После прочтения некоторых выше написаных, конечно у меня слабая саддха в  онтологические байки про дэмонов которые проглатывают луну, 4 континента, и многие другие историческо-мифологические поучительные сказки.

А вот с точки зрения религиозной-психологии, Сутты это класс! Рекомендую такую Тхераваду!

----------


## Митяй

А если убрать панамский и суэцкий каналы, как раз получится 4 континента  :Cool:

----------


## AlexТ

> А *если* убрать панамский и суэцкий каналы, как раз получится 4 континента


(_выделено мною_). Если.

----------


## Митяй

Вообще-то, 2500 лет назад их не было  :Smilie:

----------


## Zom

> После прочтения некоторых выше написаных, конечно у меня слабая саддха в онтологические байки про дэмонов которые проглатывают луну
> 
> А вот с точки зрения религиозной-психологии, Сутты это класс! Рекомендую такую Тхераваду!


А вера в наставление убить отца и мать в Дхаммападе сильная?

----------


## AlexТ

> А вера в наставление убить отца и мать в Дхаммападе сильная?


Это метафора.  

А теперь, что насчет перерождения? Как определить метафору от буквального факта? Может быть перерождение и есть метафора о состояний ума, а не буквальная истинна о том что физически происходит после физической смерти этого тела?

----------


## Zom

> Это метафора.


О? Метафора? А что ж тогда мешает раху и луну воспринять как метафору?




> А теперь, что насчет перерождения? Как определить метафору от буквального факта?

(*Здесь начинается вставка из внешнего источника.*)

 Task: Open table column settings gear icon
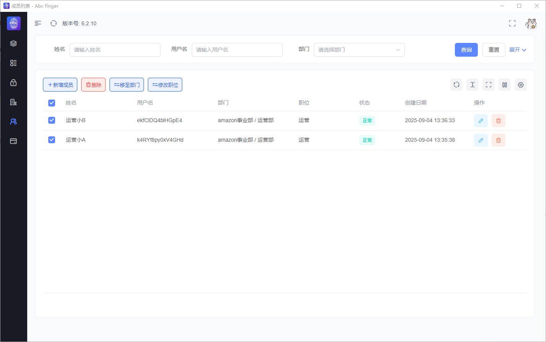tap(521, 85)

Так вот именно - может нужно всё ж научиться понимать образное как образное, а буквальное как буквальное...?

----------


## AlexТ

> О? Метафора? А что ж тогда мешает раху и луну воспринять как метафору?
> Так вот именно - может нужно всё ж научиться понимать образное как образное, а буквальное как буквальное...?


И что Раху глотающий луну, 5000км рыба,  Будда разговаривал с Брахмой, и другие такие метафоры означают? И какое дело они имеет к 4БИ ?

Так вы согласны что перерождение, то что Брахма умалял Будду учить,  рупа/арупа лока это метафора?

----------


## Zom

Подумайте сами, есть ли какое-либо ещё объяснение тому, что вы считаете неправильным. Всегда на всё можно посмотреть под разным углом - не надо узко мыслить ,)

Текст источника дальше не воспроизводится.